(Reuters) -The law enforcement response to the Uvalde school shooting that killed 19 children and two teachers was “an abject failure” in which a commander put the lives of officers over those of the children, Texas Department of Public Safety Director Steven McCraw said on Tuesday.
“There is compelling evidence that the law enforcement response to the attack at Robb Elementary was an abject failure and antithetical to everything we’ve learned,” McCraw said at a Texas Senate hearing into the May 24 mass shooting.
Police actions after the gunman entered Robb Elementary School and began shooting have come under close scrutiny amid anguished parents’ anger over the response.
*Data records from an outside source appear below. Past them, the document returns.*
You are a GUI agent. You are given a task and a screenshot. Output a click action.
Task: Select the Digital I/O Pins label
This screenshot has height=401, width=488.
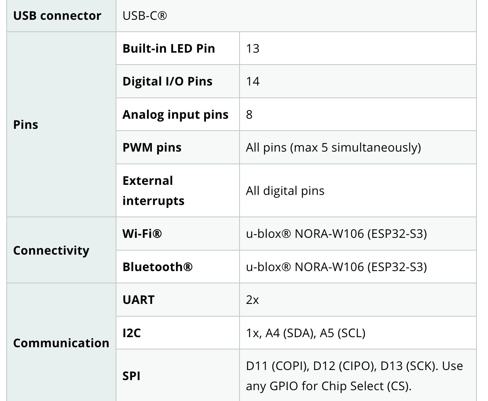(167, 81)
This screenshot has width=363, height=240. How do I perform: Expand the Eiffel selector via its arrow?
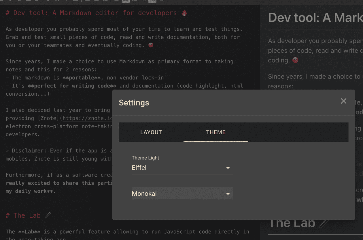(228, 168)
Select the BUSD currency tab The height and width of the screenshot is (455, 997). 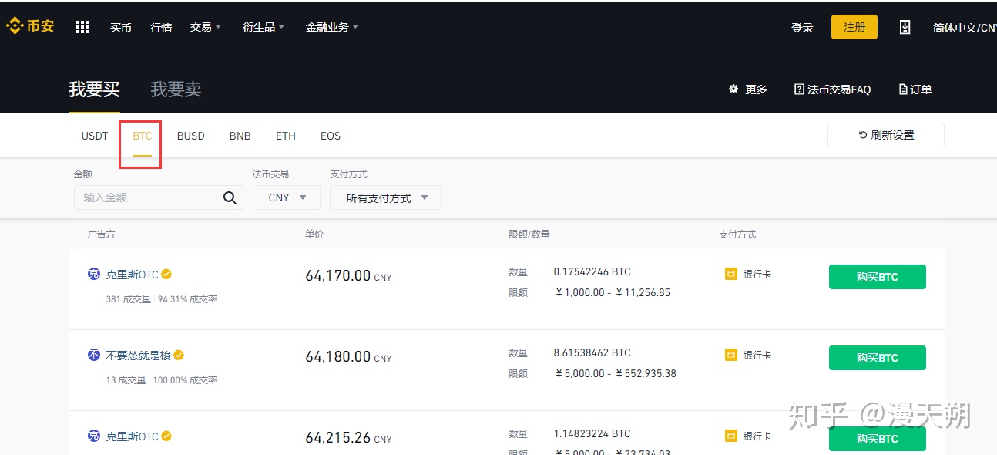click(190, 136)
“Three minutes after the subject entered the west building, there was a sufficient number of armed officers wearing body armor to isolate, distract and neutralize the subject,” McCraw added.
“The only thing stopping a hallway of dedicated officers from entering Room 111, and 112, was the on-scene commander, who decided to place the lives of officers before the lives of children,” the director said in the hearing.
Uvalde schools police chief Pete Arredondo said earlier this month he never considered himself the incident commander of the scene of the shooting, and that he did not order police to hold back on breaching the building.
Community members along with parents of the victims urged Arredondo to resign during an impassioned school board meeting on Monday night, ABC News reported.